* **Task material**
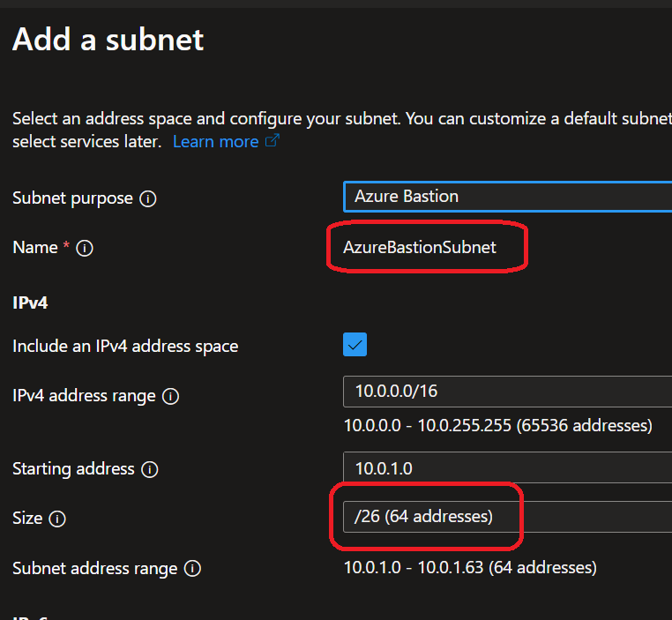Open the Size dropdown showing /26
Viewport: 672px width, 620px height.
[507, 517]
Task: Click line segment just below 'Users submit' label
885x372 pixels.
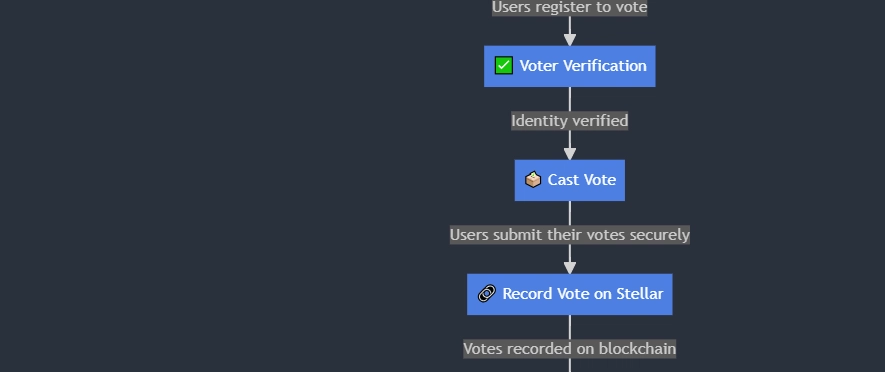Action: [x=569, y=252]
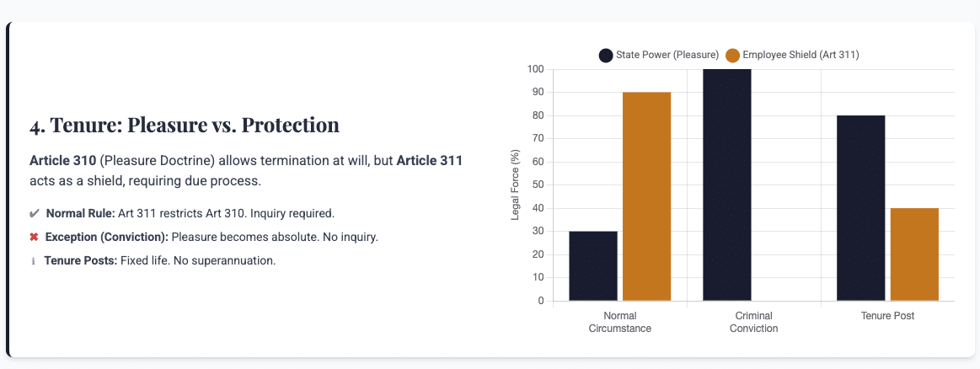
Task: Click the heading "4. Tenure: Pleasure vs. Protection"
Action: click(185, 126)
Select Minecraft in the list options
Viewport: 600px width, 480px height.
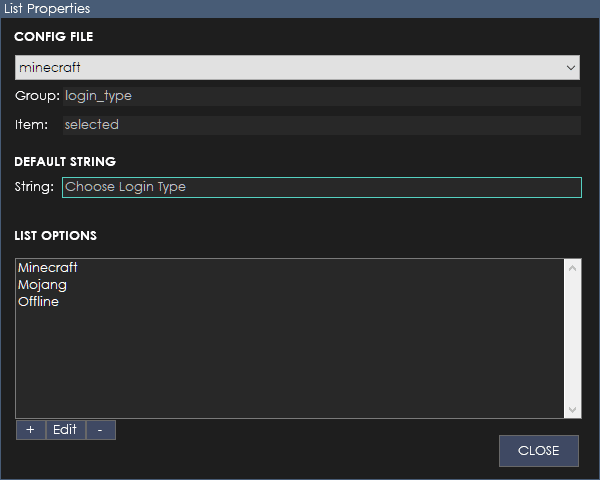tap(48, 267)
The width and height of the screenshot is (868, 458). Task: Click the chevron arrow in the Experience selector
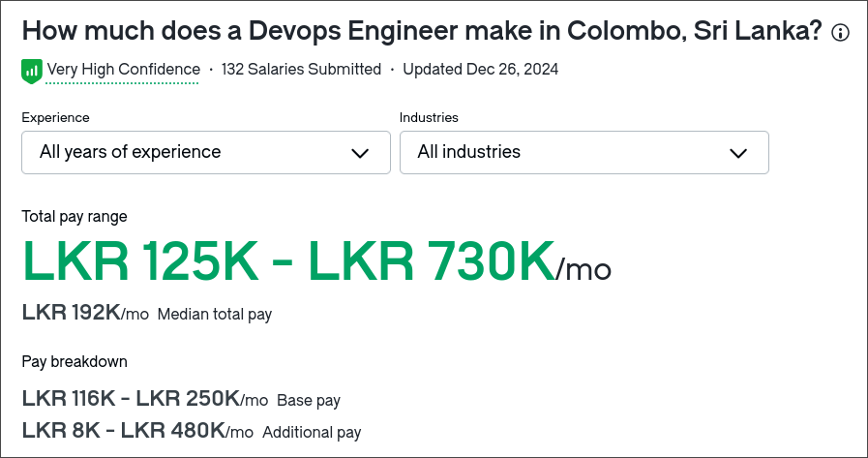(x=360, y=153)
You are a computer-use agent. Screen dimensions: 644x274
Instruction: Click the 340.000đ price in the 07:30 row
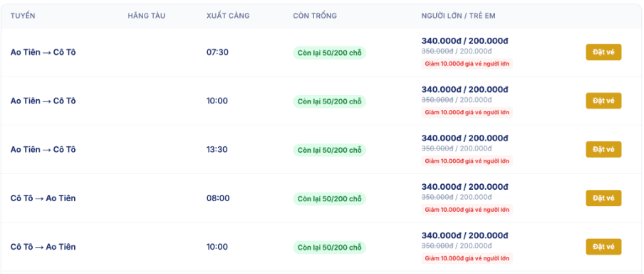click(x=442, y=41)
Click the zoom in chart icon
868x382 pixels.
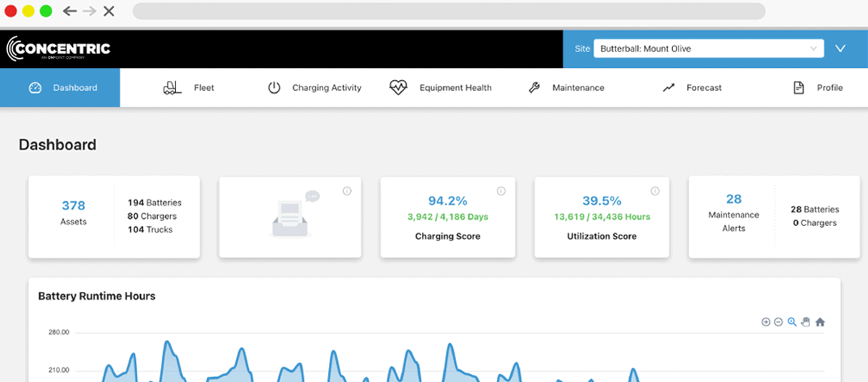766,322
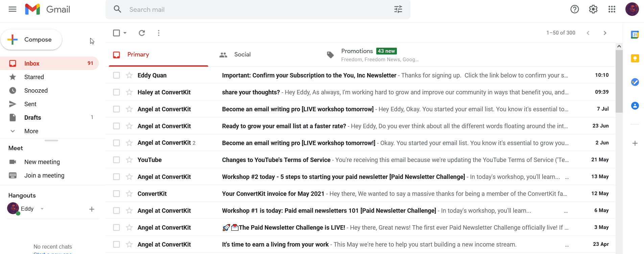Check the ConvertKit invoice email checkbox
The width and height of the screenshot is (644, 254).
(116, 193)
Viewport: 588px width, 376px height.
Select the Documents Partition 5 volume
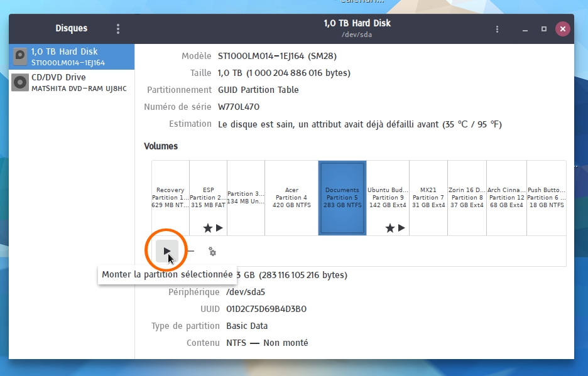coord(342,197)
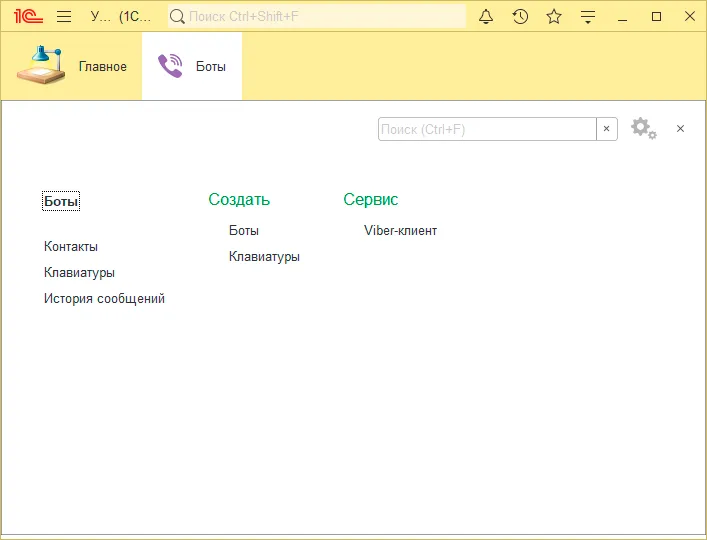Image resolution: width=707 pixels, height=540 pixels.
Task: Close the function menu panel
Action: pos(680,129)
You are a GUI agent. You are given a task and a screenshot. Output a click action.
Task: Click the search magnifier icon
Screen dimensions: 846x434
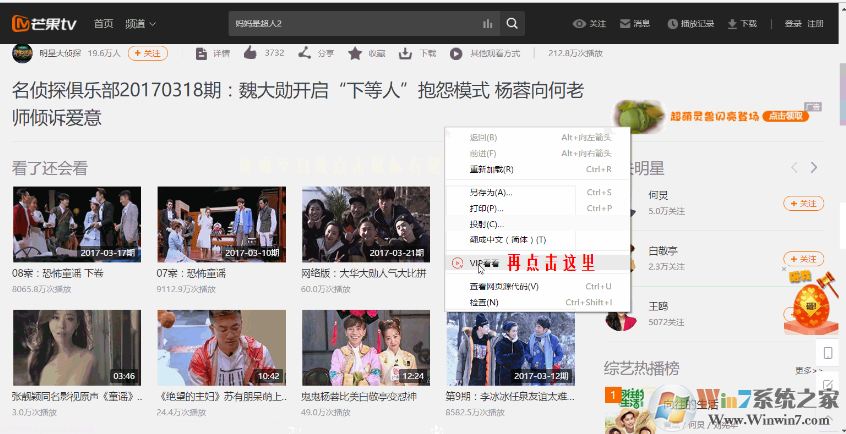coord(512,23)
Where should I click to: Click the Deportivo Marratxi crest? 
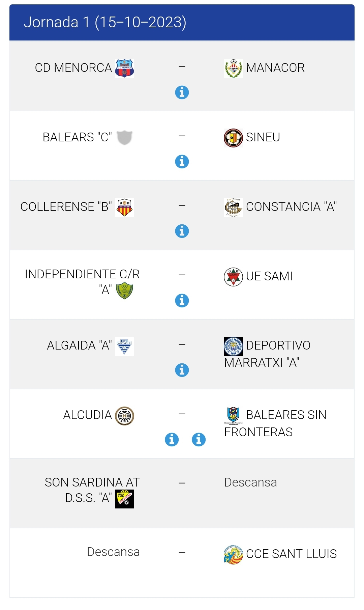coord(233,346)
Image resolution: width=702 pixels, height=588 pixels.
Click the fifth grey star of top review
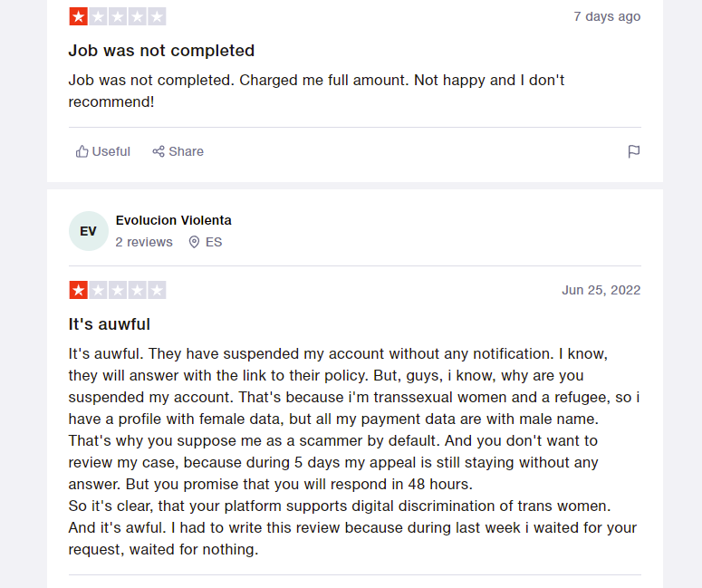(x=157, y=16)
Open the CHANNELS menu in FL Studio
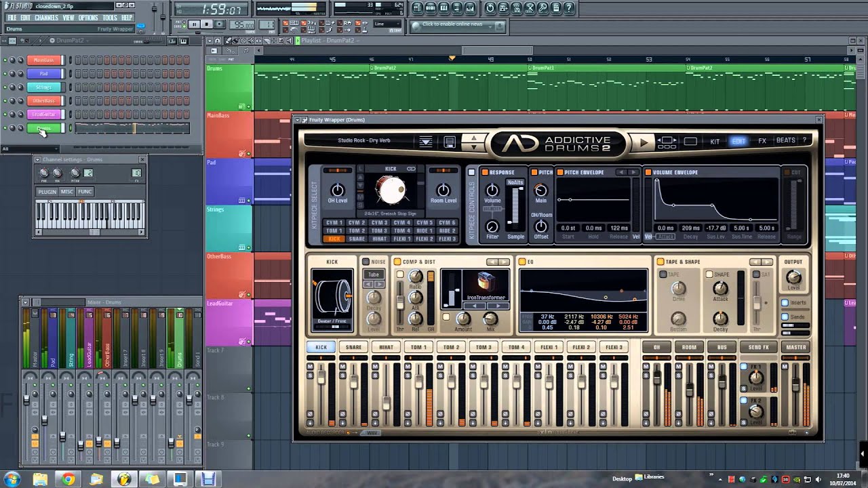The width and height of the screenshot is (868, 488). [x=46, y=18]
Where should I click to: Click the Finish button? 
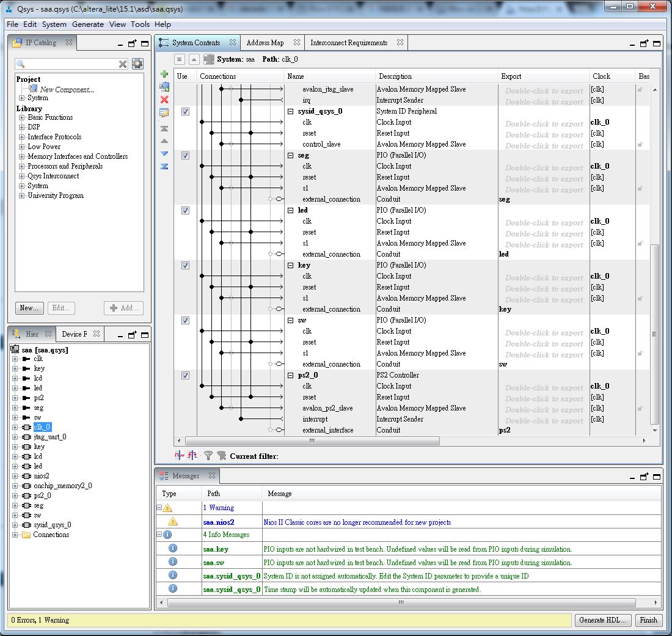pos(648,620)
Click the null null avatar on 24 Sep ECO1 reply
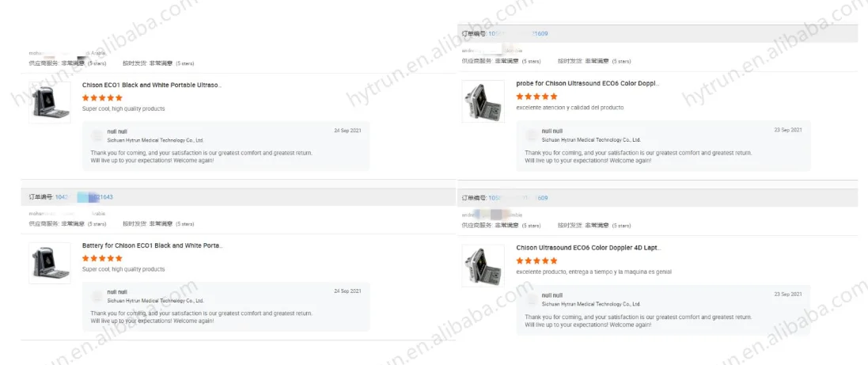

* **Exercise aim**
Give an exact copy of the line containing "Task: Click the search magnifier icon" and every line after it through the end of the entries. Pictures are to be dropped.

* **Answer box**
Task: Click the search magnifier icon
Screen dimensions: 846x434
coord(512,23)
Where should I click to: Click the Deportivo Marratxi crest? 
coord(233,346)
Image resolution: width=702 pixels, height=588 pixels.
Click the fifth grey star of top review
(x=157, y=16)
Open the CHANNELS menu in FL Studio
The width and height of the screenshot is (868, 488). [x=46, y=18]
Where should I click to: Click the Finish button? 
pos(648,620)
Click the null null avatar on 24 Sep ECO1 reply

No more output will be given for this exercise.